The museum's guards would follow the interns, she says. ''[Security] was like, 'What are you doing here?' Even me, I look young. When my kids are here, I wear jeans, I wear sneakers, I have a ponytail. So they thought I was an intern. So they would harass me."
One older member of the volunteer staff complained that she felt intimidated by one intern.
''He's right here," says Ubiera-Minaya, rising from her seat to point to a photo of a Dominican intern with light brown skin and a huge Afro. ''These kids," she says indignantly, ''would come every afternoon after school -- plus weekends -- to me in this little office. So it's like, 'After three months, she's afraid of them?' I don't get it.' "

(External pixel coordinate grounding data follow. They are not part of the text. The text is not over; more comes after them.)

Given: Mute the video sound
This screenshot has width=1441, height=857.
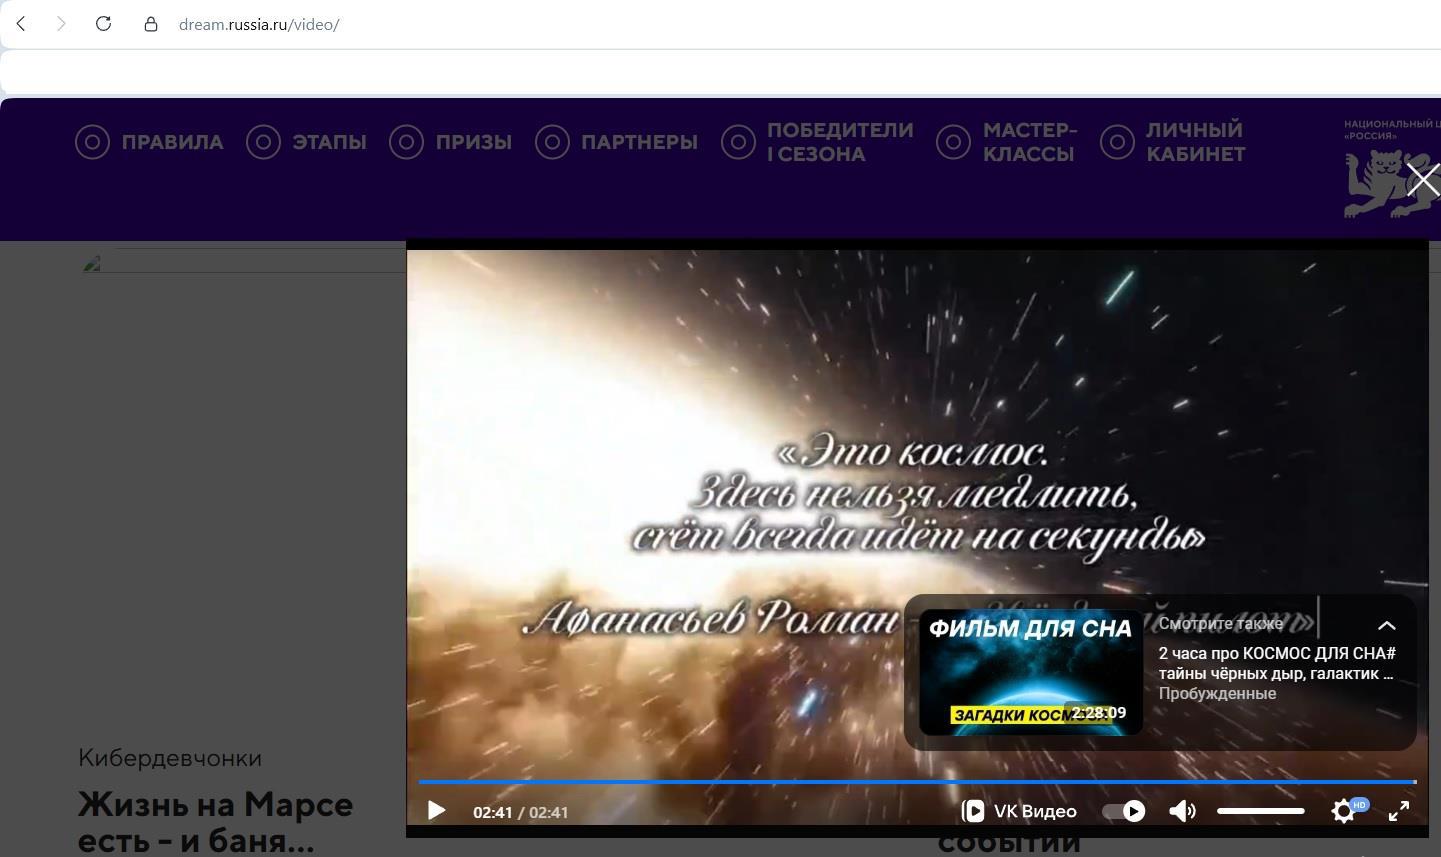Looking at the screenshot, I should pos(1182,811).
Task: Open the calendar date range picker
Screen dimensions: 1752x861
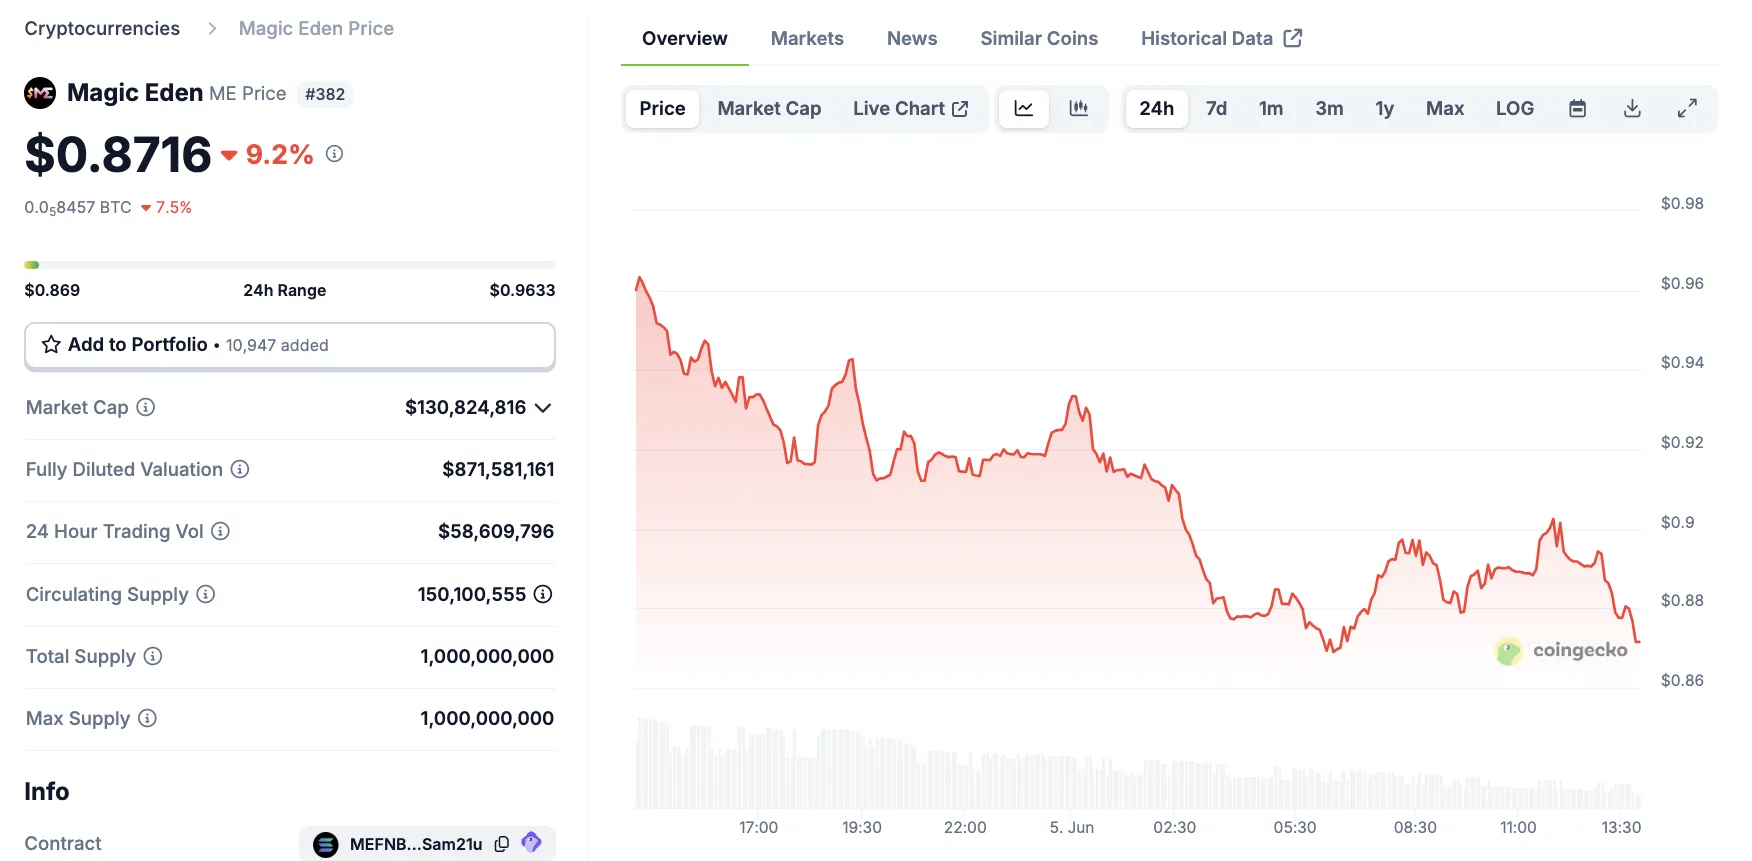Action: [x=1577, y=108]
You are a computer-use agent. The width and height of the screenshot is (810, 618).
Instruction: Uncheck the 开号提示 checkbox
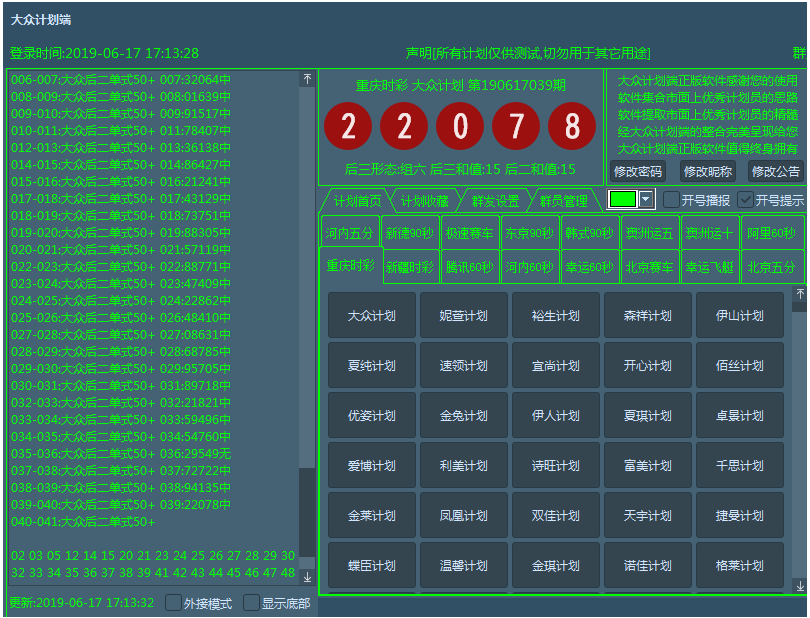pyautogui.click(x=745, y=199)
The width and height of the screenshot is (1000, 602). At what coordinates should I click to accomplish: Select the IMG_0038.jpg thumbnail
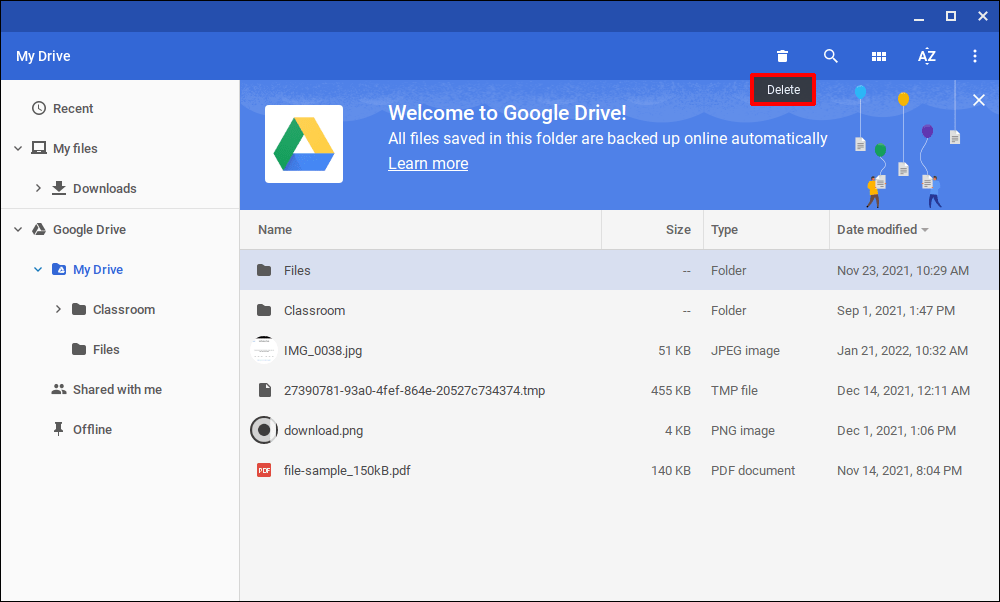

Through all of these clashes, Ubiera-Minaya had the support of Prabhu, who arrived at the museum almost four years ago and scheduled diversity training in the docent and education departments as she integrated the staff. The education department Prabhu oversees is now filled with workers of Chinese, Japanese, Indonesian, and Indian descent. Of the 13 PEM interns subsequently hired full time at the museum, 5 are Hispanic, 3 are Asian, and one is African-American, although most work in guest services or security. Now Ubiera-Minaya is working on her own form of diversity training. She asked four students -- three Latino and one Haitian -- who interned in the spring term to create as their final project a video about how they've been received at the museum as young people of color.
''You know, when you mention things," says Ubiera-Minaya of her white co-workers, ''they say, 'It's changed. I haven't seen that happen here. I saw it at other places, but I haven't seen it happen at the museum.' "
The video, she believes, will help them understand how close to home the problem of racial misunderstanding lies.